Recipe by The Flying Chef
This is a great spatchcock recipe apart from the marinating time there is not a lot of prep time involved. It is packed with flavour and has a wonderful end result I have listed the marinating time as 3 hours or overnight I usually do mine over night for maximum flavour. I served mine with chipped potatoes cooked with sea salt and pepper and roasted honey lemon vegetables. I have listed enough in the ingredients that should be ok with 4 and it will work with 2 without being way over the top.
- 2 -4 baby chickens, spatchcocks (depending on whether making for 2 or 4)
- 2 teaspoons paprika
- 4 garlic cloves, crushed
- 1 teaspoon cumin seed
- 2 teaspoons yellow mustard seeds
- 2 tablespoons finely chopped coriander
- 2 green onions, finely chopped
- 5 tablespoons mango chutney
- 3 tablespoons olive oil
- 6 tablespoons olive oil
- 2 tablespoons lemon juice
- 1 teaspoon sugar
Directions See How It's Made
- Prep time does not include marinating time.

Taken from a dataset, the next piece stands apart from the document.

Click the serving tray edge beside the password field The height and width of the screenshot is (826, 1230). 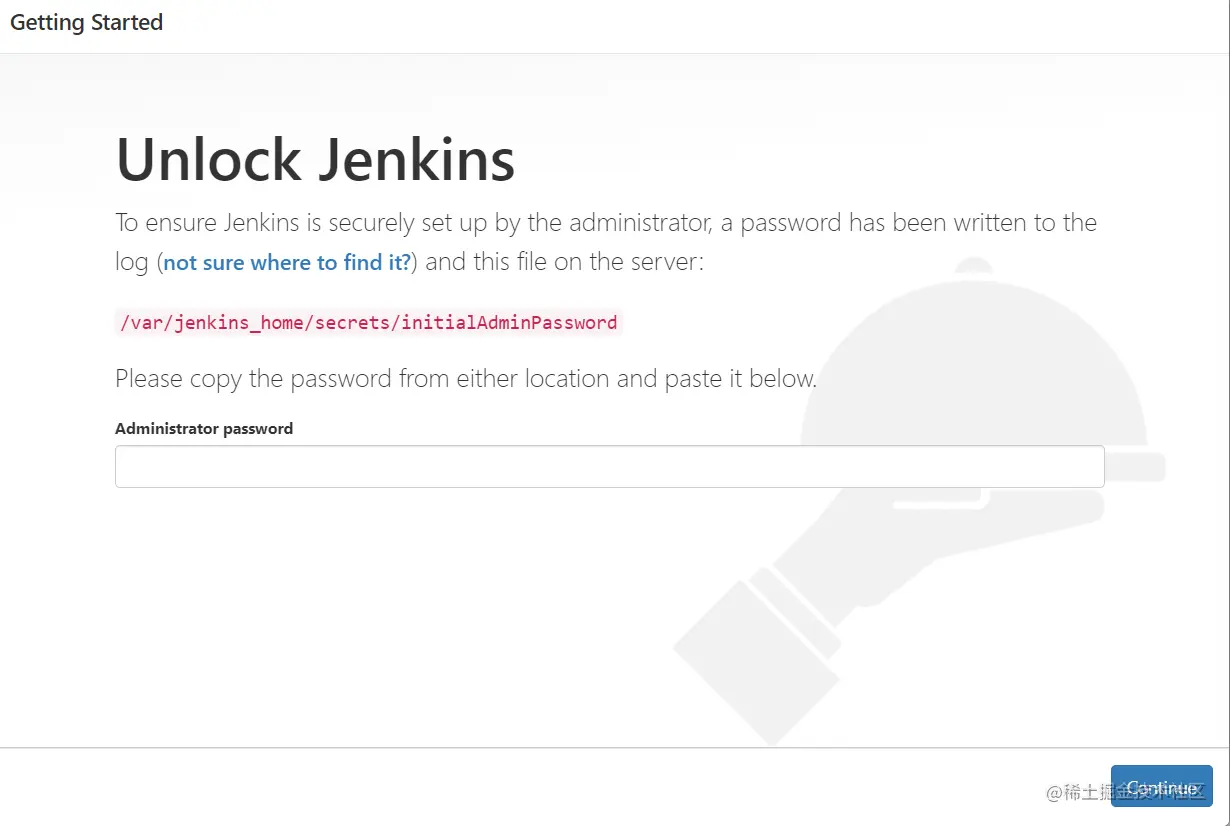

- Using kitchen scissors, cut each spatchcock in half, along backbone and breast bone, may discard backbone if desired, I never bother.

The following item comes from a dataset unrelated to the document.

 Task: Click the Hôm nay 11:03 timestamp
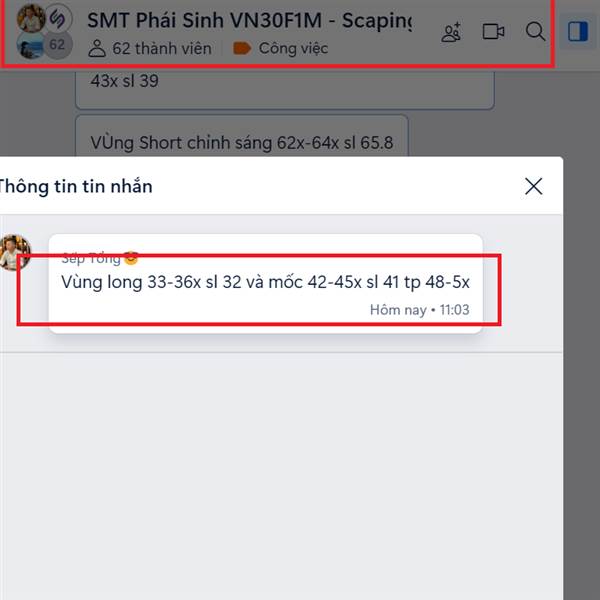coord(419,310)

- Combine everything from the paprika down to the olive oil in a large bowl or storage container, add spatchcocks, combine well, cover and refrigerate 3 hours or overnight.
- Pre-heat oven to 200 degress Celsius, drain spatchcocks and reserve marinade.
- Place spatchcocks, skin side up, on a rack in a baking dish. Bake uncovered for about 35-40 Min's or until spatchcocks are cooked through, brushing with reserved marinade, several times during cooking.
- Combine all ingredients in screw-topped jar and shake well.
- Serve spatchcocks drizzled with vinaigrette.